If anyone has paid their musical dues, it is Nashville-based singer/songwriter Garrison Starr. She recorded her first album independently right out of high school, and her major-label sophomore album generated enough momentum to land Starr a gig on the now-historic Lilith Fair. She then went on to record with some of the country’s most visible independent labels, all the while working closely with longtime friend and musical ally Neilson Hubbard. Fifteen years later, Starr has released The Girl That Killed September, her sixth studio album. The recording finds Starr basking in all her straightforward and uncontrived glory. And, as I recently found out, directness is not only a trait that drives her music-it’s also one that seemingly defines her approach to life.
I believe I’ve interrupted your attempt to pack for your trip to Austin. What does South by Southwest offer an artist such as yourself? That’s a really good question. It offers me the chance to network and look for opportunities. I’m not under the assumption that I’m going down to Austin and that experience is going to change my life or career, ’cause that’s really not what South by Southwest is about anymore. There’s just too much going on for that to really happen. It’s really hard for people to “break out” of South by Southwest because you have to have momentum going into it for that to happen. So I’m just going down there to see some people I haven’t seen for a while, meet some new people, and give away some copies of my record and try to raise the visibility of it a little.
It’s almost like music has reached a critical mass. There seem to be more outlets and more people than ever out there pushing their wares. How does that impact you? Mostly in the sense that sometimes I just want to go in and exterminate the music business!
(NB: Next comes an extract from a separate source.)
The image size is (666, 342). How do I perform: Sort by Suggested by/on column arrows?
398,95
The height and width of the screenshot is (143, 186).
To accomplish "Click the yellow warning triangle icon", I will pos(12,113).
I want to get rid of people who are dead weight in this industry; the artists and bands and musicians who don’t need to be there, who don’t have talent and are just wasting space. The entertainment business has become such a joke. There’s reality TV with everyone wanting to be famous and in the spotlight and, in a lot of ways, that’s what the music business has become as well.
Along with your own musical undertakings, you have also gotten involved in a number of collaborations. One of which-North La Brea All-Star Conquistadors-features Jay Nash, who is joining you at SOhO. What do you get out of these projects? I’m trying to get involved in other projects just because it’s fun to stay creative. If I just sit around and keep beating my head against the wall about why my career doesn’t look a certain way : it gets depressing. It takes me on a dark road, because I’m asking questions that are very subjective and can’t really be answered. I start comparing myself to other people and trying to figure out why certain people don’t respond to me and why they respond to another artist. But those questions are fruitless, and they don’t help me to move forward, so I’m combating that with staying busy.
Was that the impetus behind Plover, your new musical venture with Glen Phillips and Neilson Hubbard, as well? Absolutely. That, and Glen being one of my favorite songwriters and singers of all time. His voice touches me in a really profound way. Glen and Neilson thought up that idea and wanted to make a record. It’s their brainchild. And of course we would love to go out and tour behind it. That would be a dream come true. If we can ever get Neilson to leave home and get out on the road, and Glen is available, then I’ll be there, because they’re two of my favorite people in the world.
You talk very passionately about touring. What do you enjoy about recording music and playing live? That’s the thing. I don’t really enjoy the process of making a record. That, to me, is very tedious. I think I would enjoy it more if I was self-contained enough to do it all myself. But because I’m not a recording engineer and can’t play every instrument on my record, it’s the sitting around that gets to me. I just hate that part of it. But I really love the live side of it. I love being on the road, as that’s where I feel the most comfortable and it’s also where my records come to life. Everybody has always said my live shows are better than my records, and I think that’s great. I’d much rather it be that way than the opposite. But when I do get to make records, I get to do it with very talented people who can offer something more than me. So I always grow from those experiences; I always walk away a better singer, or a better arranger, and even a little bit better player and songwriter. I feel like I grow a little with every experience in the studio.